Task instructions: Word for word, transcribe every line below.

Provided records:
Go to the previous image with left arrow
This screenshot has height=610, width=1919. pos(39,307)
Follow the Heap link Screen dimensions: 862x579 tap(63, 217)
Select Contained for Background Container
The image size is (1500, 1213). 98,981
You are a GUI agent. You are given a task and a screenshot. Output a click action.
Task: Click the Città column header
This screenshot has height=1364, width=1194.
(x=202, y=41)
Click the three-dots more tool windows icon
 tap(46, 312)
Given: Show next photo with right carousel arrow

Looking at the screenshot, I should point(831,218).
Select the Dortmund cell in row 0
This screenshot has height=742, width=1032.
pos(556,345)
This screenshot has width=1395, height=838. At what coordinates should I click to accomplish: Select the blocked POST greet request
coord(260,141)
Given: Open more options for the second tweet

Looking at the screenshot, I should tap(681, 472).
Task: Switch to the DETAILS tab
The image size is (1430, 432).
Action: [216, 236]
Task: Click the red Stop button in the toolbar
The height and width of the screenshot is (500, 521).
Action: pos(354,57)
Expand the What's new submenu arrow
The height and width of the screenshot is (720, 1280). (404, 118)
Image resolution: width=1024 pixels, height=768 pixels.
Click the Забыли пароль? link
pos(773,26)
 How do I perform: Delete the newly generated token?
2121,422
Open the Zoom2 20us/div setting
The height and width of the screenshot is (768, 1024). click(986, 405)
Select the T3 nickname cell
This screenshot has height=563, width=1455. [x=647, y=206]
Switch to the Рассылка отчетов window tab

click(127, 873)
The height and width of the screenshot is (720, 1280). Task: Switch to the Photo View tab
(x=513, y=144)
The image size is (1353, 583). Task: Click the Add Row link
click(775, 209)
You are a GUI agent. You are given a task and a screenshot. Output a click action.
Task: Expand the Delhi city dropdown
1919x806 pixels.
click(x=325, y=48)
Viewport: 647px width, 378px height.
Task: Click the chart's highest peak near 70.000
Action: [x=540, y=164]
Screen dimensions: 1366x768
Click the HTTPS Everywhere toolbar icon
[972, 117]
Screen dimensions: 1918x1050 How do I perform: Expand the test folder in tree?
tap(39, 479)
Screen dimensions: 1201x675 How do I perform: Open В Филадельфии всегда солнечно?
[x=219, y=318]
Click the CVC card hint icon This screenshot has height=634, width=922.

Written response:
Go to the previous image with left arrow
This screenshot has height=610, width=1919. pos(39,307)
Follow the Heap link Screen dimensions: 862x579 tap(63, 217)
Select Contained for Background Container
The image size is (1500, 1213). 98,981
You are a GUI agent. You are given a task and a screenshot. Output a click action.
Task: Click the Città column header
This screenshot has height=1364, width=1194.
(x=202, y=41)
Click the three-dots more tool windows icon
 tap(46, 312)
Given: Show next photo with right carousel arrow

Looking at the screenshot, I should point(831,218).
Select the Dortmund cell in row 0
This screenshot has height=742, width=1032.
pos(556,345)
This screenshot has width=1395, height=838. At what coordinates should I click to accomplish: Select the blocked POST greet request
coord(260,141)
Given: Open more options for the second tweet

Looking at the screenshot, I should tap(681, 472).
Task: Switch to the DETAILS tab
The image size is (1430, 432).
Action: [216, 236]
Task: Click the red Stop button in the toolbar
The height and width of the screenshot is (500, 521).
Action: pos(354,57)
Expand the What's new submenu arrow
The height and width of the screenshot is (720, 1280). (404, 118)
Image resolution: width=1024 pixels, height=768 pixels.
Click the Забыли пароль? link
pos(773,26)
 How do I perform: Delete the newly generated token?
2121,422
Open the Zoom2 20us/div setting
The height and width of the screenshot is (768, 1024). click(986, 405)
Select the T3 nickname cell
This screenshot has height=563, width=1455. [x=647, y=206]
Switch to the Рассылка отчетов window tab

click(127, 873)
The height and width of the screenshot is (720, 1280). Task: Switch to the Photo View tab
(x=513, y=144)
The image size is (1353, 583). Task: Click the Add Row link
click(775, 209)
You are a GUI agent. You are given a task and a screenshot. Output a click action.
Task: Expand the Delhi city dropdown
1919x806 pixels.
click(x=325, y=48)
Viewport: 647px width, 378px height.
Task: Click the chart's highest peak near 70.000
Action: [x=540, y=164]
Screen dimensions: 1366x768
Click the HTTPS Everywhere toolbar icon
[972, 117]
Screen dimensions: 1918x1050 How do I perform: Expand the test folder in tree?
tap(39, 479)
Screen dimensions: 1201x675 How do I perform: Open В Филадельфии всегда солнечно?
[x=219, y=318]
Click the CVC card hint icon This screenshot has height=634, width=922.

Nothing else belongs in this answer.